You dance all around the issue, but you never directly address it. UNIVERSITIES ARE NOT BUSINESSES!!! They should never be businesses. The goal of any business is to make money., as it should be. The goal of a university is to educate. That sometimes means making decisions that cost the university money. Back in the middle dark ages, when I matriculated through the university system, students were actually required to study. If was actually possible for students to get "C's," "'D's" or God forbid, F's. In fact, at the time around 50% of students did not complete their B.S or B.A. degrees nationwide.

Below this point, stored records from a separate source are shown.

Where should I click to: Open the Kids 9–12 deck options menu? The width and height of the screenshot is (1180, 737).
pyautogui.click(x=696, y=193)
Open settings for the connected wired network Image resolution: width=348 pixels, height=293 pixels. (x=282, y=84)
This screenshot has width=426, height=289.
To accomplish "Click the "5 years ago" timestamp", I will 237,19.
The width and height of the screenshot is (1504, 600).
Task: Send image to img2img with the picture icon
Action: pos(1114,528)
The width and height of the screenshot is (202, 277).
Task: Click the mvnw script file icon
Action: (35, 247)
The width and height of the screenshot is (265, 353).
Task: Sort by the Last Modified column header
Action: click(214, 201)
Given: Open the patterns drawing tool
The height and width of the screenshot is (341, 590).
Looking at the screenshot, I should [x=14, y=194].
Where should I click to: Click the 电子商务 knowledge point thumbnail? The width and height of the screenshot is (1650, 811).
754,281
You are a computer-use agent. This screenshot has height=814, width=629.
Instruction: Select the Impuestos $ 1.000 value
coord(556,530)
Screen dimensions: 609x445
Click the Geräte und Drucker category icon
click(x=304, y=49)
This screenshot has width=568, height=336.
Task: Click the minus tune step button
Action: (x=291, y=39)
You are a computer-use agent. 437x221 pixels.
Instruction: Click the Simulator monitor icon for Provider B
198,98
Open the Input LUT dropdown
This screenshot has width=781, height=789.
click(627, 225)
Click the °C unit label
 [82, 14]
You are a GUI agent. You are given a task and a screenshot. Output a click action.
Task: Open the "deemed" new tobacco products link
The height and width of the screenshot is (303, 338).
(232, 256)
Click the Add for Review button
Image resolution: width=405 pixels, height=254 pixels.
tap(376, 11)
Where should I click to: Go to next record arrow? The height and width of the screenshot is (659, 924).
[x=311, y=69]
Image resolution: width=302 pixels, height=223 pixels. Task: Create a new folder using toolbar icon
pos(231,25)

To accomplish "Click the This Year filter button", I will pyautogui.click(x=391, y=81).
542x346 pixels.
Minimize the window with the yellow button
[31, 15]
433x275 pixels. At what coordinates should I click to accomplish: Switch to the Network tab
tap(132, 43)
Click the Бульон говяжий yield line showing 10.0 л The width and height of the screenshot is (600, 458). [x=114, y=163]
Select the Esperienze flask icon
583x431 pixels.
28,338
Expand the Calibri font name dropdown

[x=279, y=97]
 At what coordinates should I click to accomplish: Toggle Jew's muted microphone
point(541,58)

That was true at MIT and that was true at Podunk U.

However, that process is antithetical to a business model. A student who flunks out means the loss of a paying customer. A student who gets less than an A is an unhappy student and a happy student means a good review on TikTok and more paying students.

Tenured professors are a cost center, so it makes economic sense to replace them with underqualified adjuncts who are willing to work for starvation wages. In 1984 University of Texas - Dallas found themselves without a sedimentologist. So, the department chairman asked me if I would fill in. Since all of the courses were at night, I agreed. I was paid $3500 per course. We both agreed it was a great deal. I had a real job with a major oil company, so it was mad money for me, and he was getting a professor at a discount price. 41 YEARS LATER, that is a premium price for an adjunct. Today over 50% of university educators are adjuncts

As universities have devalued education, they have spent gobs and gobs of money on an ever-increasing administrative staff. The goal is not to improve education but to keep that money rolling in. Universities have become credentialing institutions as opposed to institutions of higher learning. and it is very very sad. I am extremely grateful that I attended college when a degree was hard to get and actually meant that you knew stuff. That may still be true in STEM, but even there, a C or lower grade is a rarity in many institutions. As universities turn into overpriced summer camps, they fail their students

For the past two years I have been studying grid engineering at You Tube University. the tuition is quite reasonable (I have the premium package) and the professors are the same as I would have to pay $200K for if I wanted the piece of paper.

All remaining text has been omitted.